Dual Standards: More Choice, or Less?

Arguments are often made that having two internationally-approved standards for document formats would encourage choice.  After all, isn’t competition good? South Africa’s Minister of Public Service and Administration, Ms. Geraldine Fraser-Moleketi addressed this issue from the perspective of governments in her opening address at the Idlelo 3 Conference currently underway in Dakar, Senegal:

“South Africa is amongst a growing number of National Governments who have adopted ODF over the past year...It is unfortunate that the leading vendor of office software, which enjoys considerable dominance in the market, chose not to participate and support ODF in its products, but rather to develop its own competing document standard which is now also awaiting judgement in the ISO process. If it is successful, it is difficult to see how consumers will benefit from these two overlapping ISO standards. I would like to appeal to vendors to listen to the demands of consumers as well as Free Software developers. Please work together to produce interoperable document standards. The proliferation of multiple standards in this space is confusing and costly.”

You can read her full address and also upload the video here. To understand why having one ISO-approved standard like ODF (ISO/IEC 26300:2006) means more choice and provides greater benefits to consumers and local IT developers alike, consider the following:

Citizens benefit from choice among competing software products, not competing standards. Document formats are not software products that you can buy. Formats are implemented in software products - applications like Open Office, IBM Symphony, StarOffice, and Google Docs.  File formats are behind-the -scenes, invisible, yet critical to allowing multiple products to share data. Citizens benefit from a single, agreed format implemented in a variety of competing software products, both proprietary and open source. 

Competition comes from, and innovation is built on, single open standards - look at the Internet.  HTML is the single agreed open standard which enables everyone to view web pages across different brands and versions of browsers, operating systems, and hardware.  Email works regardless of the service provider chosen because the provider implements the one open standard, TCP/IP.  Consider the alternative - dueling standards, where web sites are only viewable in a particular brand of browser and in a format controlled by a single software vendor, where messages are returned because the intended recipient uses a different email service. 

With a single standard, local IT investment is protected and development time and costs are reduced.  Small local players can enter the market with the assurance that a single standard is well known and accepted widely, and therefore their investment in time and resources will not be squandered. If multiple standards exist, an entrepreneur looking to launch a new product must weigh the costs and risk of paying extra to develop support for all these standards or guessing which one will succeed.  Whatever choice is made, the result is either at greater expense or greater risk, both of which will reduce the chance of success and might prevent the innovator from entering the market. 

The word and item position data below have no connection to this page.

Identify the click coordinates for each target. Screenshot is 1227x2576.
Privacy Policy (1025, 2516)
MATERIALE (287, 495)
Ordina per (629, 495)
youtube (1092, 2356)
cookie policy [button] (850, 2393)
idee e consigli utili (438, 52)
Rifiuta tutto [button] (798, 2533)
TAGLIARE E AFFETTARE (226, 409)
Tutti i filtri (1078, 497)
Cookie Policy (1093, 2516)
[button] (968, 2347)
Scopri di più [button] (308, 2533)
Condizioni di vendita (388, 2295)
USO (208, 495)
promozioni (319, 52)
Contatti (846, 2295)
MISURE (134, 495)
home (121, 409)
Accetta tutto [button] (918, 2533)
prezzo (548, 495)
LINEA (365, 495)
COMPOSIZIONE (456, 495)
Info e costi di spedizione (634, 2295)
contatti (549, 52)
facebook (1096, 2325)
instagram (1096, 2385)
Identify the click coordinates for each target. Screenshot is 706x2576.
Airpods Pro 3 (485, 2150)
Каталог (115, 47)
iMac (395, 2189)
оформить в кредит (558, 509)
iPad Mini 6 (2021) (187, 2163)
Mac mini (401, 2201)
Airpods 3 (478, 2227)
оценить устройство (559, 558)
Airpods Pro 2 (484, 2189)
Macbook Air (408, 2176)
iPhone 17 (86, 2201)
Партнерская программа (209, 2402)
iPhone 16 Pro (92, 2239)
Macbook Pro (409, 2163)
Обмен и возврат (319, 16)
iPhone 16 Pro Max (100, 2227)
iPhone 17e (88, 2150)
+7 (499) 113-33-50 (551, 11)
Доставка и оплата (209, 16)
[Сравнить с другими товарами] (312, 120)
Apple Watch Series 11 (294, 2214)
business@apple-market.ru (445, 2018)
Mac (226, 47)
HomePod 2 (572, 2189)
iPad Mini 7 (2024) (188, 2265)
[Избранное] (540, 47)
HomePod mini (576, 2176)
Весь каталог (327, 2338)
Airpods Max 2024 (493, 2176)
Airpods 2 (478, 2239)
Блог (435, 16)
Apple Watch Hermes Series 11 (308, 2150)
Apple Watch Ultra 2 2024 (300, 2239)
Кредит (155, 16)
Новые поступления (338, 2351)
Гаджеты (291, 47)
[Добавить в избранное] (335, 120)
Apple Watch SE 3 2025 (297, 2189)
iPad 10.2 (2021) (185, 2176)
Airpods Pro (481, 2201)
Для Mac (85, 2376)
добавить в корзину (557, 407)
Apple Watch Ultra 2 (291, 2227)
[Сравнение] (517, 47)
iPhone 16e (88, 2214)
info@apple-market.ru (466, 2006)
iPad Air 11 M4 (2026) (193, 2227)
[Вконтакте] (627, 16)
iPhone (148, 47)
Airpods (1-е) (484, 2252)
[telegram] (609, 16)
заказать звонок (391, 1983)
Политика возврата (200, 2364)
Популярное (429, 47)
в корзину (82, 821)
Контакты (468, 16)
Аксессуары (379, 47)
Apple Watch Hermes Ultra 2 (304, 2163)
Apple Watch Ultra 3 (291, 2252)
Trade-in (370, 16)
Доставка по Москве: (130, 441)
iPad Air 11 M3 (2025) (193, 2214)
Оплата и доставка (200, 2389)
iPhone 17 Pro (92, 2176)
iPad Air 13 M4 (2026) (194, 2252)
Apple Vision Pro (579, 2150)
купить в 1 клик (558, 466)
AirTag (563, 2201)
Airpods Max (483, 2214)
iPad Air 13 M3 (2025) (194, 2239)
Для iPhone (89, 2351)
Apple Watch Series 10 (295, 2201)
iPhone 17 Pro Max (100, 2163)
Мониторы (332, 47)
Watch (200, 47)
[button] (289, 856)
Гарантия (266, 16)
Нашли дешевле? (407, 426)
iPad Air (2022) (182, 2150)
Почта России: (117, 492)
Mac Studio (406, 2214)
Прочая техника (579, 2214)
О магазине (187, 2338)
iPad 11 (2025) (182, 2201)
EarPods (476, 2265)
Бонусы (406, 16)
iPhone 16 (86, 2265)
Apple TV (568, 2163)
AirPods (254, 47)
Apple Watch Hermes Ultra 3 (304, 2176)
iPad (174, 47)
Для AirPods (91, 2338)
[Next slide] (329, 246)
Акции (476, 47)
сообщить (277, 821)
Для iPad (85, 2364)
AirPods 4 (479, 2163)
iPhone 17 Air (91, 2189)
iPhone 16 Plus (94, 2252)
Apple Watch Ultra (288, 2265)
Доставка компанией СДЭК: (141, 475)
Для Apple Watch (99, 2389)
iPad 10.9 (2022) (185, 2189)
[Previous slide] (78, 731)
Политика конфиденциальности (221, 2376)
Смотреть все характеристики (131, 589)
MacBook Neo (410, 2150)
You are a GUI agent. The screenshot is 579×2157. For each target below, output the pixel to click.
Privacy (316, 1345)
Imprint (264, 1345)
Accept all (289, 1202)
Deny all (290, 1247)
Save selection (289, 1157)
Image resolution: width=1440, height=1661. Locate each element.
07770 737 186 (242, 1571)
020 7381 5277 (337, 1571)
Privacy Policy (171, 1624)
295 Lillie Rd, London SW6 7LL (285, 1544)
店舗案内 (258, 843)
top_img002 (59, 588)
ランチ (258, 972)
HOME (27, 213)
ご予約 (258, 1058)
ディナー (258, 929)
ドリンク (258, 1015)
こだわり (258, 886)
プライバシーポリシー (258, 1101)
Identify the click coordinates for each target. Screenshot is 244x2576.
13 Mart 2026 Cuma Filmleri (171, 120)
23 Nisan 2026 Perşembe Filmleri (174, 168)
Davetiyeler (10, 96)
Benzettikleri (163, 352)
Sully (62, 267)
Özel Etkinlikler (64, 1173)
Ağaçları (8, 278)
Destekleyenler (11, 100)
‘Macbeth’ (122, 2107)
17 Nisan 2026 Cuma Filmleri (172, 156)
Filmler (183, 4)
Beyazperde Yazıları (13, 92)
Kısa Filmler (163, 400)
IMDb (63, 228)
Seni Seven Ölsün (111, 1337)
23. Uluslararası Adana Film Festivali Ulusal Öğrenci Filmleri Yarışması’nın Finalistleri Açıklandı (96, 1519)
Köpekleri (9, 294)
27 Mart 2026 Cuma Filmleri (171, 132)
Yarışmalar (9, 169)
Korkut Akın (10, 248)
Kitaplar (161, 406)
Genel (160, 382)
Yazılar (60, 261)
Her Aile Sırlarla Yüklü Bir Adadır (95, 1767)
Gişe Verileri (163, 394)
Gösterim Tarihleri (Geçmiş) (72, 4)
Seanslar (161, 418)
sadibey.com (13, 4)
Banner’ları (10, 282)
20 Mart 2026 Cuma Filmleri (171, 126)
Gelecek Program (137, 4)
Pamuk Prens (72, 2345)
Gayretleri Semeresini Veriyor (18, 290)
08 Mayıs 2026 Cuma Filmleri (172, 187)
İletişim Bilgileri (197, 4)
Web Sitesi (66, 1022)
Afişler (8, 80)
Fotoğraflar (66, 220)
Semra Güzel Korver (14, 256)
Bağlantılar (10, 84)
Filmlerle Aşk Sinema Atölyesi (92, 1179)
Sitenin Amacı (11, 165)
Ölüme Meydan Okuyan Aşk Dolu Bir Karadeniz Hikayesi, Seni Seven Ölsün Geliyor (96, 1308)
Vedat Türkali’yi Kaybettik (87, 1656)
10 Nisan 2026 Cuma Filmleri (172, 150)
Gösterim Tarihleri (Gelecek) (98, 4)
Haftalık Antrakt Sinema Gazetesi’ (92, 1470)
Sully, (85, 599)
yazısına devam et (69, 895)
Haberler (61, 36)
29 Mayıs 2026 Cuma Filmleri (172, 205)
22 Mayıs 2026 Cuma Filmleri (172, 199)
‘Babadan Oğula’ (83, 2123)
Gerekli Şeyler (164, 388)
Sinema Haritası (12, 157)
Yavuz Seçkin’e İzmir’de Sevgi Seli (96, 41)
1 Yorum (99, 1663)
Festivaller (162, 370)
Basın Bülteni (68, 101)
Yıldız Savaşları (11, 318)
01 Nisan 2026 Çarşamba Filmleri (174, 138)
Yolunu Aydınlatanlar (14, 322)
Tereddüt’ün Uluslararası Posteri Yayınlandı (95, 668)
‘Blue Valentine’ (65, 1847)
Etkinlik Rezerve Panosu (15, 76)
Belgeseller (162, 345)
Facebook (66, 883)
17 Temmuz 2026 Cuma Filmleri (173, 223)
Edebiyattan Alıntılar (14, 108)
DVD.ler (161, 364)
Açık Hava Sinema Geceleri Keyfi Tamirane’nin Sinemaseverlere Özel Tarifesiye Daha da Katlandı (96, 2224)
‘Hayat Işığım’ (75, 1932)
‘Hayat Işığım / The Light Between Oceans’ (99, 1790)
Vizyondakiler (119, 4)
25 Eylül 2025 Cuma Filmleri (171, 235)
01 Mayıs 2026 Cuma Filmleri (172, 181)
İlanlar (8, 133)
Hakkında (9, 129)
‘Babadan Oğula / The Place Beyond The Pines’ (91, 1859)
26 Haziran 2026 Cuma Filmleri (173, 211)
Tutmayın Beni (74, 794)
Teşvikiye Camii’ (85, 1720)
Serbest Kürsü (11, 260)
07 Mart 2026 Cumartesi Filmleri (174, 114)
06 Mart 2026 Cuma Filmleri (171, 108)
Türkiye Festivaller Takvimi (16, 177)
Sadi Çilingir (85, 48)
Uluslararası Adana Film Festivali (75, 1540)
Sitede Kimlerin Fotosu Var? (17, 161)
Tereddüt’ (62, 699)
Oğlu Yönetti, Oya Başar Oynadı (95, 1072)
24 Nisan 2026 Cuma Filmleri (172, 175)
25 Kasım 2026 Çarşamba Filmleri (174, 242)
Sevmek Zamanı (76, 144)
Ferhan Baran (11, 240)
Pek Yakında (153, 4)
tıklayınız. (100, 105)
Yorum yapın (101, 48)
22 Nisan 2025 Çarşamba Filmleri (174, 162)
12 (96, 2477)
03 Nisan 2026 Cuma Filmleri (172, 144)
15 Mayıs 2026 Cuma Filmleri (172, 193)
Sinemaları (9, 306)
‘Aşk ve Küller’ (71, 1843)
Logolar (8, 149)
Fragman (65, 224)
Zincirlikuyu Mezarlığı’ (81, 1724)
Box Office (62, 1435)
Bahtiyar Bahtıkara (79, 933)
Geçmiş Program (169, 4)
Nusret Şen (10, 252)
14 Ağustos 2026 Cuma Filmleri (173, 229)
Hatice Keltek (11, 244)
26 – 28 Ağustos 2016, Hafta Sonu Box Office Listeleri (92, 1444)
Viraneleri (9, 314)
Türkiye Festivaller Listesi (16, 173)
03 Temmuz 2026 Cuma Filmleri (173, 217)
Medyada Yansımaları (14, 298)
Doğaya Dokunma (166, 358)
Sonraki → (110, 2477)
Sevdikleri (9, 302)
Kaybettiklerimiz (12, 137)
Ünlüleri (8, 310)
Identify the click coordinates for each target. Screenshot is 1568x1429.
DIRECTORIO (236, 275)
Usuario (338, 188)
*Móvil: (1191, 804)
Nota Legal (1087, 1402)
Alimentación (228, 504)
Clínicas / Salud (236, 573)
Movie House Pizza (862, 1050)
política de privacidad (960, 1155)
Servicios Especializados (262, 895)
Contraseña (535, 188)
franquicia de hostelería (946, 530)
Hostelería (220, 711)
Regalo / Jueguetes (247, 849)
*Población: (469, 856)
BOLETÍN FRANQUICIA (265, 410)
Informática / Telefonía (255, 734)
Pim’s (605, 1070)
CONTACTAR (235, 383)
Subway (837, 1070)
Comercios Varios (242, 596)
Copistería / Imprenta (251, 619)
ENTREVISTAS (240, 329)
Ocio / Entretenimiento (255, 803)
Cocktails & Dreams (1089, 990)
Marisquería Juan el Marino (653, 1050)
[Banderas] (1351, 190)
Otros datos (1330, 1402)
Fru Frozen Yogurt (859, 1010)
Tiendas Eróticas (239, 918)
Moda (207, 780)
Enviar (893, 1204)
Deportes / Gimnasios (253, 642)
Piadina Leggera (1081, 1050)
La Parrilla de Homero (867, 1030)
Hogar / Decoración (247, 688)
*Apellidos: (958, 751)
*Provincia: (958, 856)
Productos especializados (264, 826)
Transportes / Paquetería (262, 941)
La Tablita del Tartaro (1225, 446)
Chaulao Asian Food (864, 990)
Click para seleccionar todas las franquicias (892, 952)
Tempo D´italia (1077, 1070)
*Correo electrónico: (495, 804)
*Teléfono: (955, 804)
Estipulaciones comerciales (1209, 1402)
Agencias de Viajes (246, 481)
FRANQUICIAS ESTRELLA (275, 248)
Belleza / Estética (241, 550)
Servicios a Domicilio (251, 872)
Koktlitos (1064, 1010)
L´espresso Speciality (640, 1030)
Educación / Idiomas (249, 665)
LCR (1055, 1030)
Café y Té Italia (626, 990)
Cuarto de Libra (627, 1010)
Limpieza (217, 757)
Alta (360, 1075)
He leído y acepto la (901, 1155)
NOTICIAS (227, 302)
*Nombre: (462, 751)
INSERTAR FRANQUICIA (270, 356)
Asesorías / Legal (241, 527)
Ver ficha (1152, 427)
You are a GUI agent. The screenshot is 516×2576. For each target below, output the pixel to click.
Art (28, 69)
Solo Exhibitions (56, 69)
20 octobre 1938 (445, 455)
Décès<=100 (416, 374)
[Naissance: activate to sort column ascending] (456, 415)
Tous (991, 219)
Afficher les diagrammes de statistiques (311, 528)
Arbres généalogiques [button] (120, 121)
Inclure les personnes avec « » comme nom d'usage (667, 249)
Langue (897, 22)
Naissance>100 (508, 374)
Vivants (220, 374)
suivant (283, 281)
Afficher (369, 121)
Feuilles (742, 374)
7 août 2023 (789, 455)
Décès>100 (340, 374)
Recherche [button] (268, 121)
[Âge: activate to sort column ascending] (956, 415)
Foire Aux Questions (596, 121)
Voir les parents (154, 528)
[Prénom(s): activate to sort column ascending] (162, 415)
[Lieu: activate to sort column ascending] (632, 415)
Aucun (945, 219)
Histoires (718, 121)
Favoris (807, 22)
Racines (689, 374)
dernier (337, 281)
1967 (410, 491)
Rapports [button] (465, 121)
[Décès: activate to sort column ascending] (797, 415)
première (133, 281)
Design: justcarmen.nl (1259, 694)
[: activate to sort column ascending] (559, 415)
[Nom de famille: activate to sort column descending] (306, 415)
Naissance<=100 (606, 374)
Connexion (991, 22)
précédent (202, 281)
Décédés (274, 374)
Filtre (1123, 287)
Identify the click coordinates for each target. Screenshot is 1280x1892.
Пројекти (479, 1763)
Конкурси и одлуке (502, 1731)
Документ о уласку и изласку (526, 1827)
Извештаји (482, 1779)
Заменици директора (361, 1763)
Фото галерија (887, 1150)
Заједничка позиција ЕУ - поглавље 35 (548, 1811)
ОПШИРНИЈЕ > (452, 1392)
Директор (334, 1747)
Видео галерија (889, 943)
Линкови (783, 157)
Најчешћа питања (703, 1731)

Dual standards create interoperability problems for governments.  Many governments have expressed the general dissatisfaction with the prospect of having competing standards,” and independent experts and EU advisory bodies have called on industry to work towards a single format. With two standards, governments waste time and resources navigating the interoperability between the file formats to select, develop and/or implement so-called bridges - converters, adapters, and translators - that may not work perfectly and require user intervention. 

Dueling standards limit the usability and accessibility for citizens to the devices and applications that implement them.  Remember VHS and Beta.  Today, digital image formats (e.g., JPEG) and digital media formats (e.g., MPEG) are trumpeted as examples of where multiple overlapping standards co-exist. Yet these formats serve altogether different objectives (images and streamed video).  OOXML and ODF serve the same purpose - the production of office documents (text documents, spreadsheets, and presentations).  Moreover, many of the dueling formats cited (e.g., MPEG-1, MPEG-2, MPEG-3) simply represent updated versions of the same format.  Innovation and advancement yes, but around a single format.

You will hear the word “choice” being used repeatedly in defense of having two internationally-approved standards for document formats. What are customers - in this case governments like South Africa, significant consumers of IT products in their own right - saying? True choice results not from competing standards in which there is over 90 percent functional overlap (as is the case with OOXML and ODF), but from multiple implementations of the same open standard which compete on features, functionality and price. In other words, competing software products, not competing standards.